Un acte de vengeance contre l’assureur ?

La plainte des deux patients décédés affirme que l’UHC se base sur l’état de santé précaire des patients, leur manque de connaissances et leur manque de ressources pour approuver les décisions prises par l’IA. Cette dernière aurait été utilisée pour évaluer le diagnostic, l’âge, les conditions de vie et physique des patients afin de prédire leurs besoins, la durée estimée du séjour et la date cible de sortie des établissements de soins.

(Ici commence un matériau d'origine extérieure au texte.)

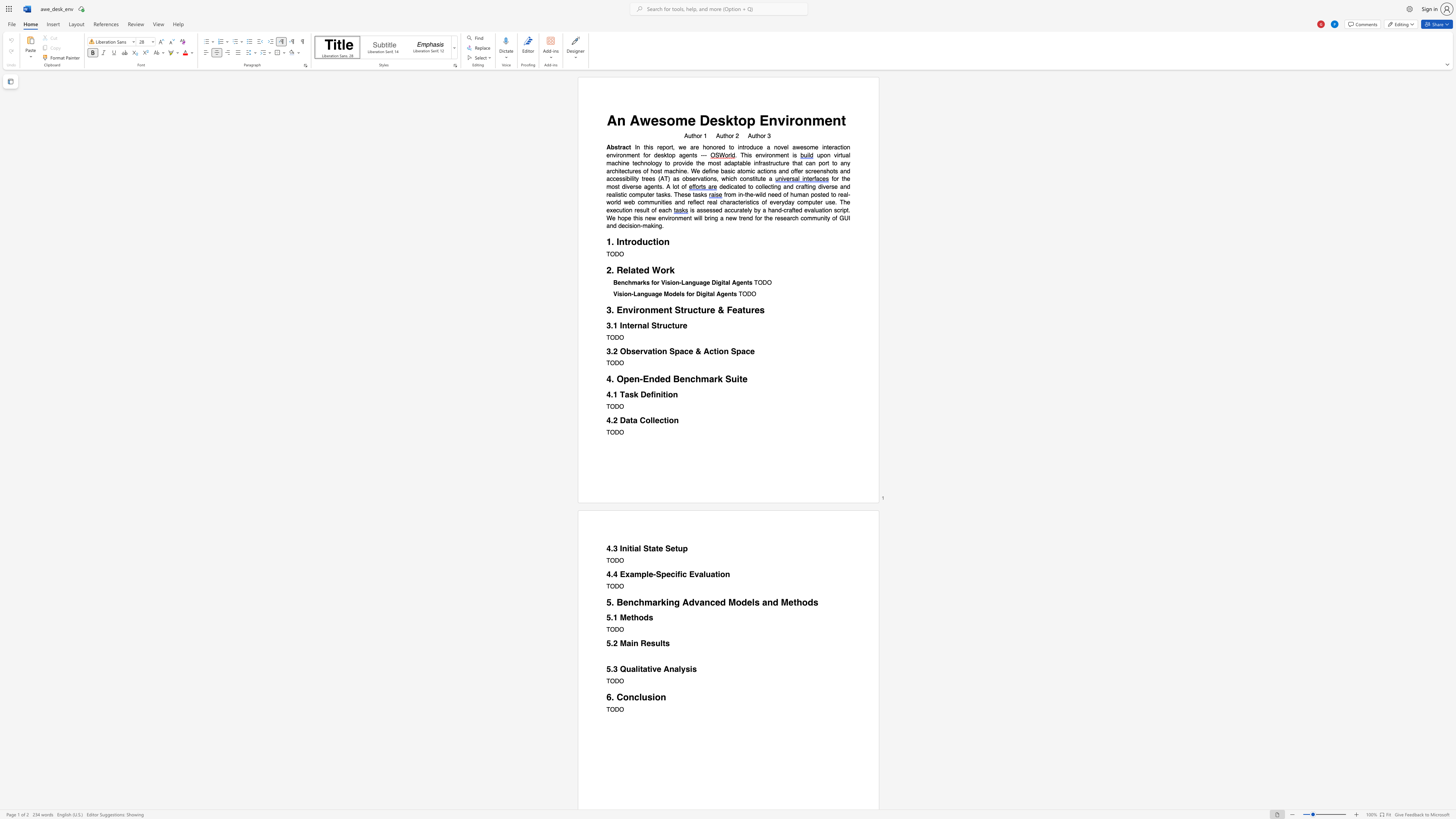 The height and width of the screenshot is (819, 1456). Describe the element at coordinates (755, 179) in the screenshot. I see `the subset text "tut" within the text "constitute"` at that location.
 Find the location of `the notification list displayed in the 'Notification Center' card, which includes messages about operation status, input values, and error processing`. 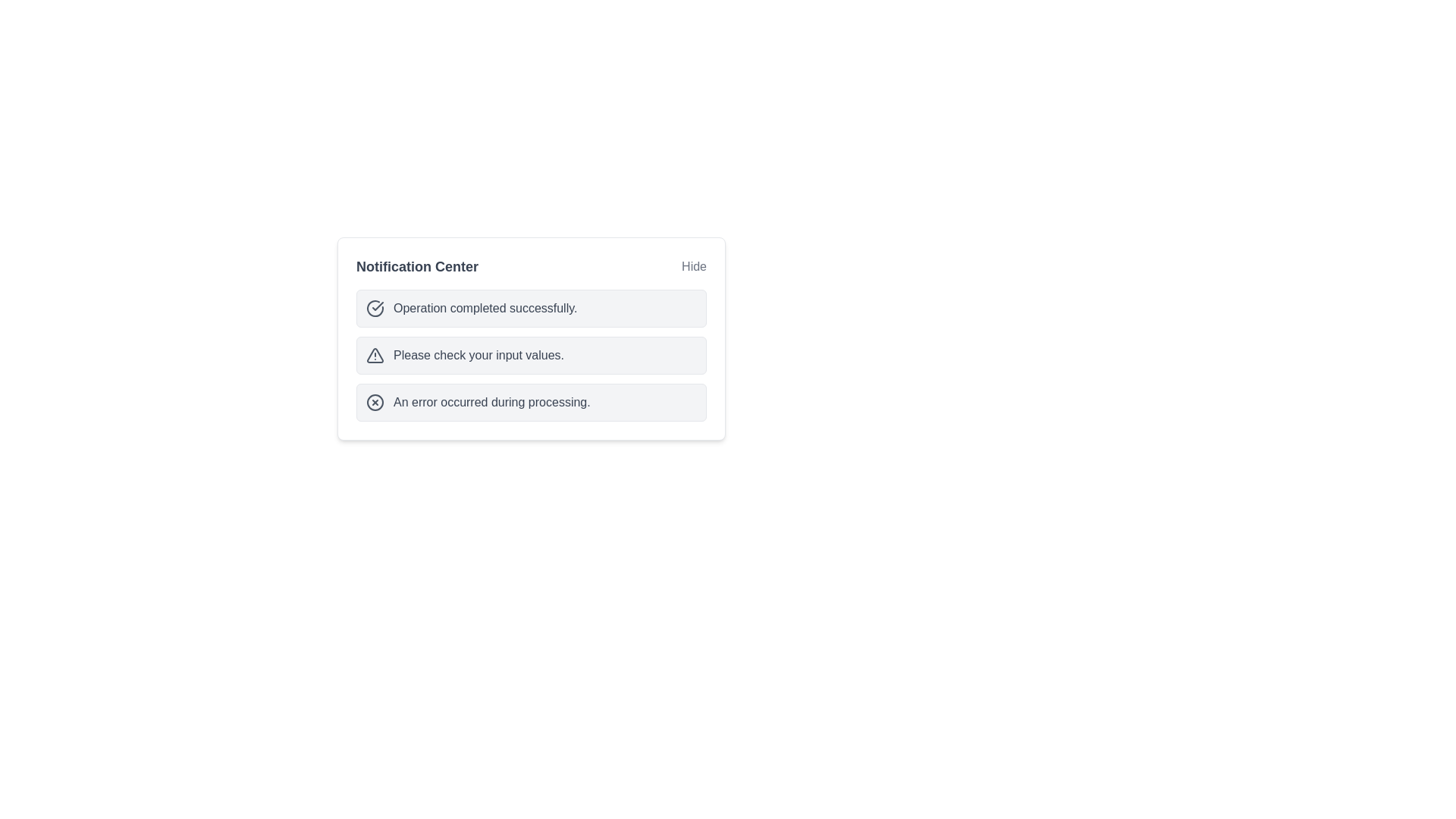

the notification list displayed in the 'Notification Center' card, which includes messages about operation status, input values, and error processing is located at coordinates (531, 356).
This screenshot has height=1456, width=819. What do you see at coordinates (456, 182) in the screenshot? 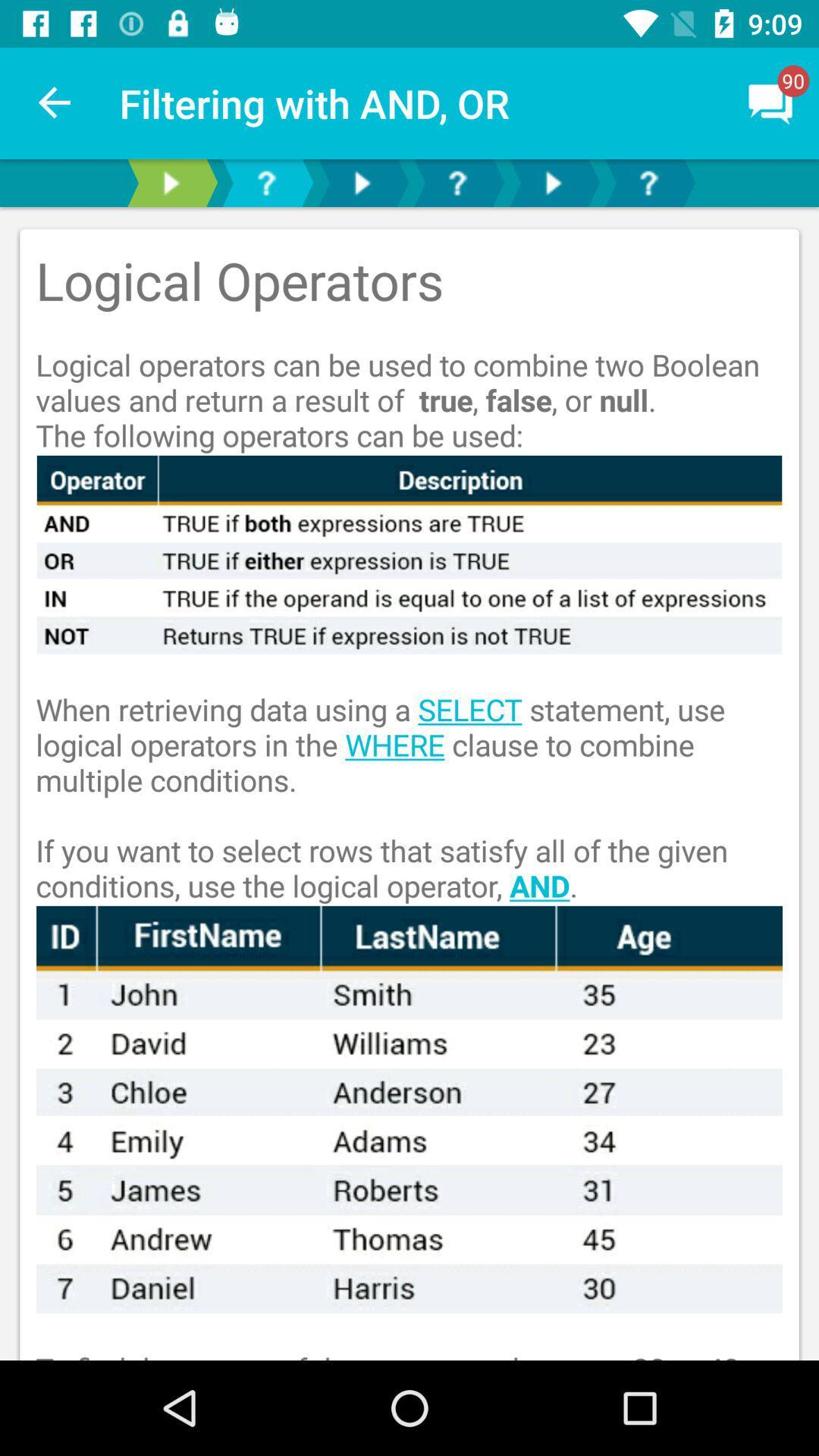
I see `raise the question` at bounding box center [456, 182].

Selon Newsweek, la plainte indique également que « le système frauduleux offre aux défendeurs une manne financière évidente sous la forme de primes d’assurance sans avoir à payer pour les soins promis, tandis que les personnes âgées sont prématurément expulsées des établissements de soins dans tout le pays ou obligées d’épuiser les économies familiales pour continuer à recevoir les soins médicaux nécessaires, tout cela parce qu’un modèle d’IA n’est pas d’accord avec les décisions de leurs vrais médecins ».

Le meurtre de Thompson a déclenché une vague de réactions sarcastiques et de conversations sur les réseaux sociaux concernant les expériences négatives des patients et des familles avec la compagnie d’assurance. « Je serais heureux d’aider à rechercher le tireur, mais la vue n’est pas couverte par mon régime d’assurance maladie », peut-on par exemple lire dans un commentaire en réaction au décès du PDG sur Instagram, selon APnews.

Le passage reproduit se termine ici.